St-Pourçain : Notre-Dame des Victoires, des origines à nos jours.

De 1854 à nos jours : ce fut d’abord l’Ecole Saint Joseph - Prospérité et épreuves - Transformations successives.

Ce fut d’abord l’Ecole Saint Joseph.

La localité de Saint-Pourçain, en 1850, comptait environ 4.500 habitants dont 130 enfants sur 500 étaient scolarisés.
En 1854, l’école privée disparaît. L’abbé Michel, curé, s’adresse au Frère François Rivat, Supérieur général des Frères Maristes : une communauté de trois Frères ouvre deux classes primaires pour garçons. Les externes étaient reçus gratuitement. L’établissement fut appelé : “École Saint Joseph”.

En 1865, les effectifs atteignent 180 élèves : les locaux deviennent trop petits. La communauté acquiert, en 1873, l’enclos d’Aubigneu : deux hectares où sont déjà construits un “petit château” et quatre dépendances. Avec les aménagements, l’institution pourra s’étendre.

Prospérité et épreuves

Le frère Gualbert, nommé directeur à 28 ans, le resta 32 années et prit une retraite très active sur place où il totalisa 58 ans de présence ininterrompue : discipline, qualité de l’enseignement, émulation, favorisèrent les résultats.

En 1900, pour ses 80 ans de vie religieuse, le frère Gualbert construisit la chapelle, avec l’aide substantielle des Anciens Élèves et des bienfaiteurs.

Mais le climat politique s’assombrissait…

La loi sur les associations, appliquée par Émile Combes, exigeait la spoliation des écoles congréganistes. Le 12 avril 1903, jour de Pâques, notification fut faite aux frères de quitter les lieux avant le 3 mai, à minuit. Une protestation véhémente faisait appel aux droits de l’homme, à la liberté de conscience, au droit de propriété, etc…

Les enfants de maternelles dans la cour du château.

Les Frères avaient décidé de ne céder qu’à la force.

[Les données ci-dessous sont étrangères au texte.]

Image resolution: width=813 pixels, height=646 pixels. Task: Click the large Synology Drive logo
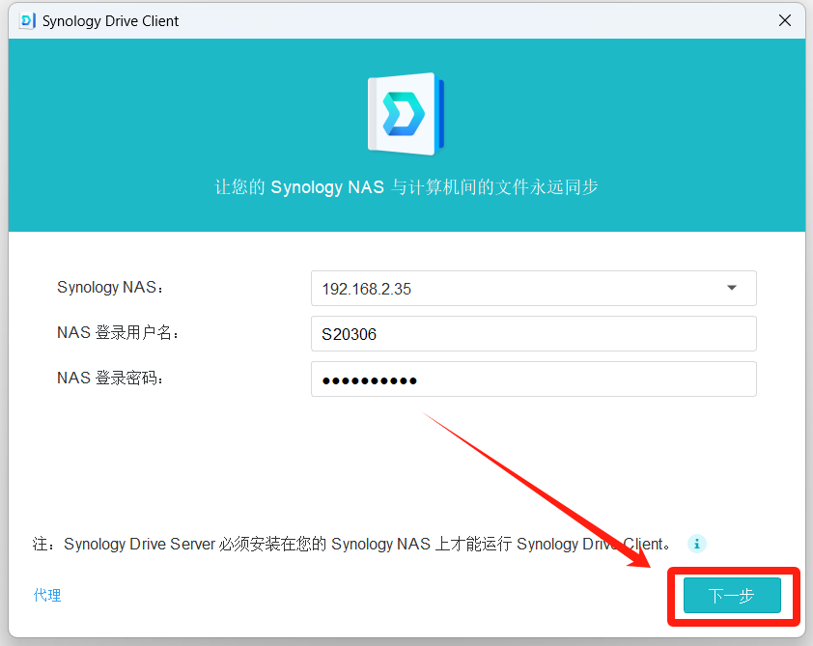point(406,114)
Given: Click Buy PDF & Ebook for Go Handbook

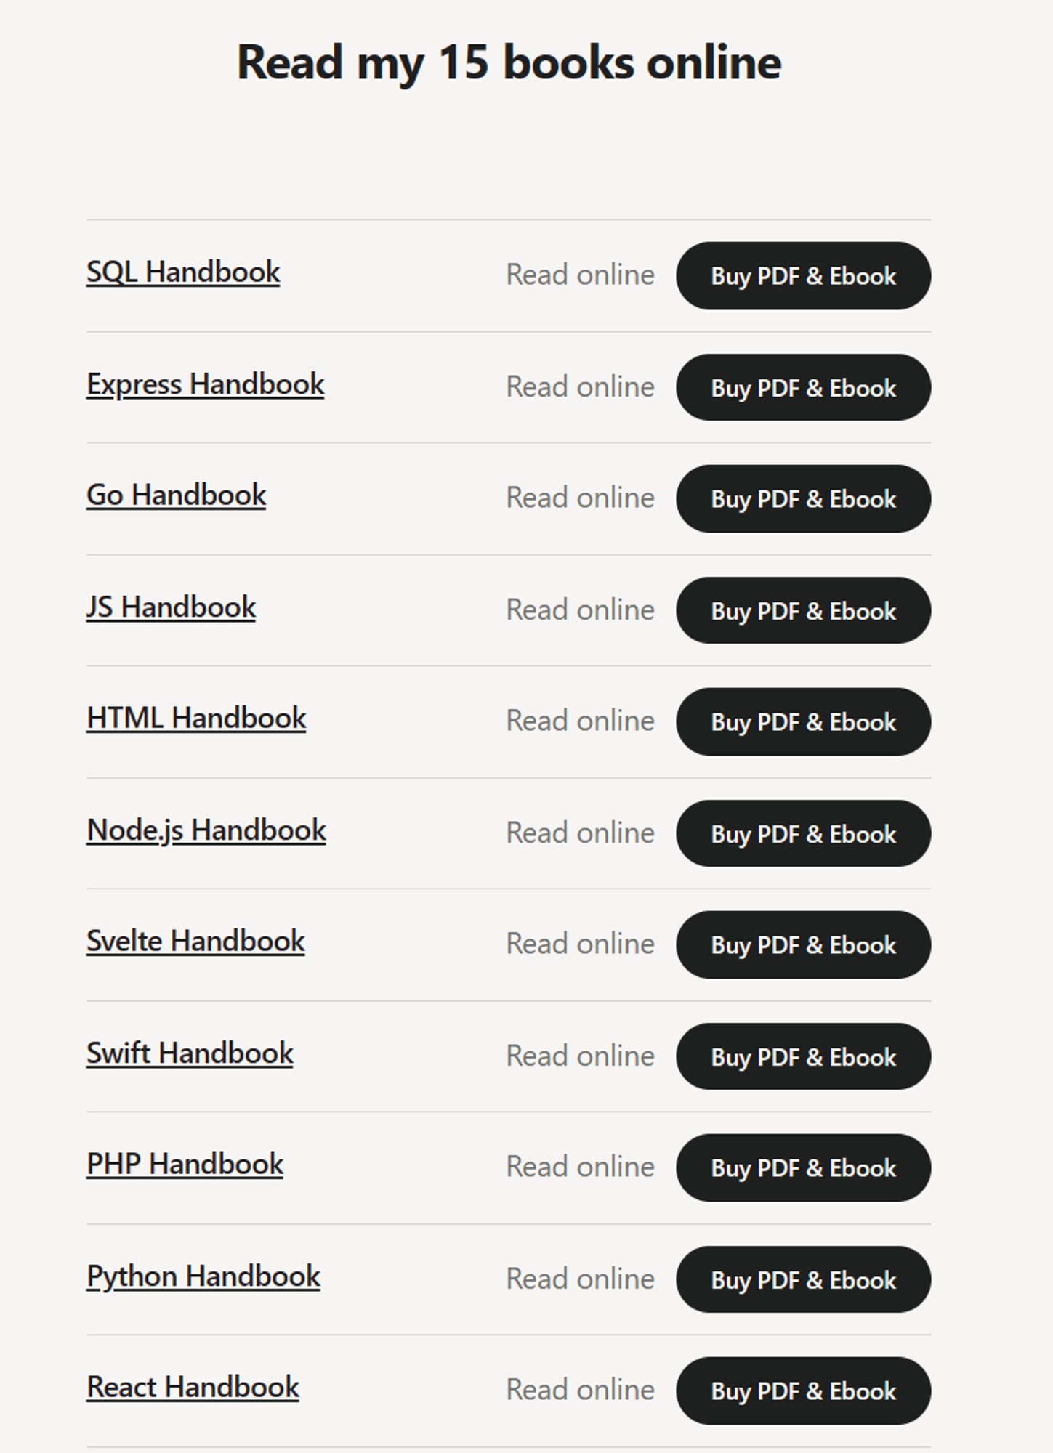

Il s’ensuivit une vive opposition entre les Frères et l’ordre public. Mais finalement, l’établissement fut racheté en 1904 et il prit le nom de “Notre-Dame des Victoires”.

En 1918, Pierre Bougain fut le premier instituteur laïc, remarquable, qui donna de l’institution une image très positive. Il exerça pendant 46 ans… En 1962, la première femme enseignante, Marie-Paule Marchand, fut suivie par Yvonne Callet. C’était le début de la mixité qui fut effective, pour les élèves, en 1968.

Transformations successives

Au fil des années, l’établissement s’agrandit :

  • Tout d’abord, en 1960, acquisition d’une propriété mitoyenne, celle du “Petit Château” ;
  • Ensuite, en 1970, construction de préfabriqués pour accueillir quatre classes,
  • puis construction du gymnase.
  • Quelques années après, réorganisation de la chapelle : la partie inférieure devient une grande salle d’étude, inaugurée en 1973.

L’ensemble des 6e et 5e.

  • Vers 1977, intégration dans l’enceinte de l’école des classes maternelles jusqu’alors au … de la rue de la République.
    En même temps, un nouveau corps de bâtiment relia deux classes de 6e ; aujourd’hui, il comprend neuf classes.
  • En 1991-92, édification de l’ensemble 5es-6es puis, en 1993, transformation des préfabriqués en self.
  • En 1997, réalisation d’un préau et, enfin, en 2004, création d’une nouvelle maternelle.

Paru dans "Présence Mariste" n°243, avril 2005.